▶ **Task prompt**: Write down exactly the lines of the records below, beginning with the first and ending with the line that includes "Image resolution: width=867".
------------------------------------------------------------
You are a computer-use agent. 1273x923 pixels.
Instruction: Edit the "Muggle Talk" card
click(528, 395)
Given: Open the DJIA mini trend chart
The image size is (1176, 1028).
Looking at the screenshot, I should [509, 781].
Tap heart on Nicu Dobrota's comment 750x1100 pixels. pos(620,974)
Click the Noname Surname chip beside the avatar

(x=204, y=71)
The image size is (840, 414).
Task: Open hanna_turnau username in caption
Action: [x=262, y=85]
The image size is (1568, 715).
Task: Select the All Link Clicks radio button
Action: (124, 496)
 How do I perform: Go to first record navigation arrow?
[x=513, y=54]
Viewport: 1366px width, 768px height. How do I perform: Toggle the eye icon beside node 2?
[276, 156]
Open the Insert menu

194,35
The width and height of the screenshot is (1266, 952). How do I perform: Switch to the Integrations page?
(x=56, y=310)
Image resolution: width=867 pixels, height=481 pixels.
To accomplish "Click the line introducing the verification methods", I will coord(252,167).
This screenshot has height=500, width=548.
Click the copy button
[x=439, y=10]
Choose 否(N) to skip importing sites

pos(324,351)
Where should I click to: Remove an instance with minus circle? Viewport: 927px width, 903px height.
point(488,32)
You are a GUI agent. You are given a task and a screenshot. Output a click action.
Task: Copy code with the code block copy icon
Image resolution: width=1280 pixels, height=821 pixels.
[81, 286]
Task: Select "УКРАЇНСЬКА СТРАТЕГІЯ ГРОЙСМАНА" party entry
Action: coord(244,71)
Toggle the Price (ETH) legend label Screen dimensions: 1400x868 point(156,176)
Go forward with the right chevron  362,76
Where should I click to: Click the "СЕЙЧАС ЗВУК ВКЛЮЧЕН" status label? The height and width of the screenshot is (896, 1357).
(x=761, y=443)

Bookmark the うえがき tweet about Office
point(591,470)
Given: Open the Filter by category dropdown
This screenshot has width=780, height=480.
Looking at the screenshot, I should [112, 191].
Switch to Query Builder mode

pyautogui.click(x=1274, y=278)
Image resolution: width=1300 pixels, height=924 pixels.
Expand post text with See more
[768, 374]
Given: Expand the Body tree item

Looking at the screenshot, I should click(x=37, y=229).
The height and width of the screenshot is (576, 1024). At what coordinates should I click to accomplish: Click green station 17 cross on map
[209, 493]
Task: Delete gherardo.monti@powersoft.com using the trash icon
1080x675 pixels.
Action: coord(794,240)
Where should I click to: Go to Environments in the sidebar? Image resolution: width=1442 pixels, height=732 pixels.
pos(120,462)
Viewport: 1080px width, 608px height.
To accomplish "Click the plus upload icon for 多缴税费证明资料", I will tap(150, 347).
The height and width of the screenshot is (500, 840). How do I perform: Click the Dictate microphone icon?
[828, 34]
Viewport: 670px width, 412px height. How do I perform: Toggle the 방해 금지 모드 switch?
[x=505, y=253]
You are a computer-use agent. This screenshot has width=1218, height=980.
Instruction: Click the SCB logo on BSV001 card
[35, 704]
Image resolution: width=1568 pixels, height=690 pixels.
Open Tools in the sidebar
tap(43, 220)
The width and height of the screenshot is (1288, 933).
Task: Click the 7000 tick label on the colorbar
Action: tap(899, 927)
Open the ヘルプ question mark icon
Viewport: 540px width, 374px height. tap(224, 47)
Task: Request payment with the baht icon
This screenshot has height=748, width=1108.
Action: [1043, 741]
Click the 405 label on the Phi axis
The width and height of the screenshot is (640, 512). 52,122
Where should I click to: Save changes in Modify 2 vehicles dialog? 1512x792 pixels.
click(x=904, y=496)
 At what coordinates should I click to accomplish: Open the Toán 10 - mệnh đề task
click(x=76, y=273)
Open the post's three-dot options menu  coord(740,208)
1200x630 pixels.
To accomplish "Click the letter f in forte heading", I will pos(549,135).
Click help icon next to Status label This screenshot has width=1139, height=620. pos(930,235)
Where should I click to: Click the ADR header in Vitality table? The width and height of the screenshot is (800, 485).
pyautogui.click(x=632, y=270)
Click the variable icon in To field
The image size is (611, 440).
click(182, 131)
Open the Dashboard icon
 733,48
------------------------------------------------------------
▶ **Exercise solution**:
You are a computer-use agent. 1273x923 pixels.
Instruction: Edit the "Muggle Talk" card
click(528, 395)
Given: Open the DJIA mini trend chart
The image size is (1176, 1028).
Looking at the screenshot, I should [509, 781].
Tap heart on Nicu Dobrota's comment 750x1100 pixels. pos(620,974)
Click the Noname Surname chip beside the avatar

(x=204, y=71)
The image size is (840, 414).
Task: Open hanna_turnau username in caption
Action: [x=262, y=85]
The image size is (1568, 715).
Task: Select the All Link Clicks radio button
Action: (124, 496)
 How do I perform: Go to first record navigation arrow?
[x=513, y=54]
Viewport: 1366px width, 768px height. How do I perform: Toggle the eye icon beside node 2?
[276, 156]
Open the Insert menu

194,35
The width and height of the screenshot is (1266, 952). How do I perform: Switch to the Integrations page?
(x=56, y=310)
Image resolution: width=867 pixels, height=481 pixels.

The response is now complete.